**** INPUT DATA
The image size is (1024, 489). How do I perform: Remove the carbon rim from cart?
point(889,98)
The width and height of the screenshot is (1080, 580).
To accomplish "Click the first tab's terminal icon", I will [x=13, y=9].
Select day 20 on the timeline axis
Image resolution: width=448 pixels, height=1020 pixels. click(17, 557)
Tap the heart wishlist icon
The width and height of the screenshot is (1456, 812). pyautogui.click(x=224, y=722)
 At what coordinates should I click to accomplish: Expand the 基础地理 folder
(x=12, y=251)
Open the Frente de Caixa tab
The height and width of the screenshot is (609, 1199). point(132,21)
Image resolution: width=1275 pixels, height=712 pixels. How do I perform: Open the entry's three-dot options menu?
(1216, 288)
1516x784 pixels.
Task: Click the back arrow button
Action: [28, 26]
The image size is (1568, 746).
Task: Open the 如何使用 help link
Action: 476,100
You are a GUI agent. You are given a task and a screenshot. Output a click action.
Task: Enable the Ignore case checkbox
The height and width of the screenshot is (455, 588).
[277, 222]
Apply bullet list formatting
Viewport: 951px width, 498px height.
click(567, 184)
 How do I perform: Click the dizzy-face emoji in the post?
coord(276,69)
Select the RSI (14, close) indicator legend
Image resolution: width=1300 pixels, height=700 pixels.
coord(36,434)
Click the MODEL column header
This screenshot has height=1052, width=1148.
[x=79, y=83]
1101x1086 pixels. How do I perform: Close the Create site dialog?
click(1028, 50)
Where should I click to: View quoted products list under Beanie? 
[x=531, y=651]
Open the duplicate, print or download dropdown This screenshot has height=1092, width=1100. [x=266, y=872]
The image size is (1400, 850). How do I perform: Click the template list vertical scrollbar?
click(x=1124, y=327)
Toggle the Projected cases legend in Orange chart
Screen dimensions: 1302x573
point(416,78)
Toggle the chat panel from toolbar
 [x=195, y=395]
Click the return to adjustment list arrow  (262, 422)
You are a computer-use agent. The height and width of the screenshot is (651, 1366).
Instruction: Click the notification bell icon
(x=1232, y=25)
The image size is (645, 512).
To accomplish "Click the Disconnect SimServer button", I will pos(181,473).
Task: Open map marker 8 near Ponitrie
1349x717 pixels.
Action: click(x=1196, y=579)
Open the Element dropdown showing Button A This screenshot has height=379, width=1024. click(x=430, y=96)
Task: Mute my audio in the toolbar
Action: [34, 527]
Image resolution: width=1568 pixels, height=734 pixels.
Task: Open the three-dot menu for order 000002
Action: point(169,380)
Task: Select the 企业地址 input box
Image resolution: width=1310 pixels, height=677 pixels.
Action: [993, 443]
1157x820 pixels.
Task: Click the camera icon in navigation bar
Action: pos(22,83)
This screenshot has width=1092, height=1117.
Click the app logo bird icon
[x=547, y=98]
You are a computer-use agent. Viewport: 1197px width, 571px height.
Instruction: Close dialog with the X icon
********
— STATED EXERCISE —
Report each line of the records above that contains the word "agent".

— TASK SOLUTION —
You are a GUI agent. You are given a task and a screenshot. Output a click action.
You are a computer-use agent. The height and width of the screenshot is (651, 1366).
You are a computer-use agent. Viewport: 1197px width, 571px height.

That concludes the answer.